In 2004, the reauthorization of IDEIA changed the eligibility standards for LD (Richards et al.,
2007). Based on RtI model, students should receive effective instruction with progress
monitoring before being referred for special education services (Fuchs, Fuchs, & Speece, 2002)
School district encouraged by IDEIA (2004) to use 15% of special education fund to provide
early intervention support through the implementation of school –wide academic and behavior
assessment (Fuchs & Fuchs, 2006). RtI advocate groups believe that RtI is an effective tool for
making special education referral decisions based on scientific data, problem solving, and
progress monitoring through tiers of intervention (Bradley et al., 2005). A possible reason for the
wide acceptance of RtI is because it benefits all students through ongoing assessments that
identify students who need services early (Cortiella,2009). Subsequently, the IDEIA
reauthorization in 2004 suggested documenting the use and using evidence-based interventions
and instruction before referring a student to special education. In agreement with IDEIA (2004),
Swanson, Solis, Ciullo, and McKenna (2012) stated that this step would ensure that the quality of
instruction would never be a substantial reason for receiving special education services. As such,
IDEIA (2004) allows states to implement RtI as the model for providing evidence-based
instruction at the state level (Wiener & Soodak, 2008).

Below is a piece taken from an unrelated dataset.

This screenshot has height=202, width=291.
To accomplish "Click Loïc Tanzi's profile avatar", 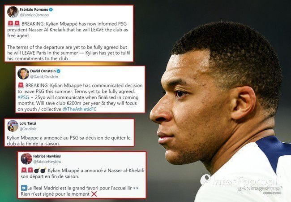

To summarize the benefits, RtI promotes early identification and prevention of school failure for
students who are at risk or have a disability, which leads to a decrease in the number of referrals
to special education. RtI has potential for reducing the overrepresentation of minority students in
special education and address the issue of disproportionality because it provides multiple tiers of
evidence-based interventions with increasing intensity (Harris-Murri, King, & Rostenberg,
2006). RtI system also focuses on student data and seeks to identify instructional strategies that
address student need in general education classroom (Hosp, 2008). Therefore, RtI model intends
to avoid an immediate or unnecessary referral for special education, and students get support
through tiered intervention. Thus, aforementioned are some of issues why RtI is considered as a
promising tool to address the underlying issue lighted by disproportionality perspectives.RtI also
serves students who may be suspected of having disability without first labeling them as having a
disability. For instance, students in Tier 3 may be eligible to receive long term intense
intervention/instruction, in which students may receive the intervention for months or even years
(Ringlaben, & Griffith, 2013). RtI also has the potential for enhancing the collaboration between
teachers and administrators in schools in to provide effective interventions (Fuchs &
Vaughn, 2012; Learning, 2009; Division of Learning Disabilities, 2012 As cited in Johns &
Lerner, 2015).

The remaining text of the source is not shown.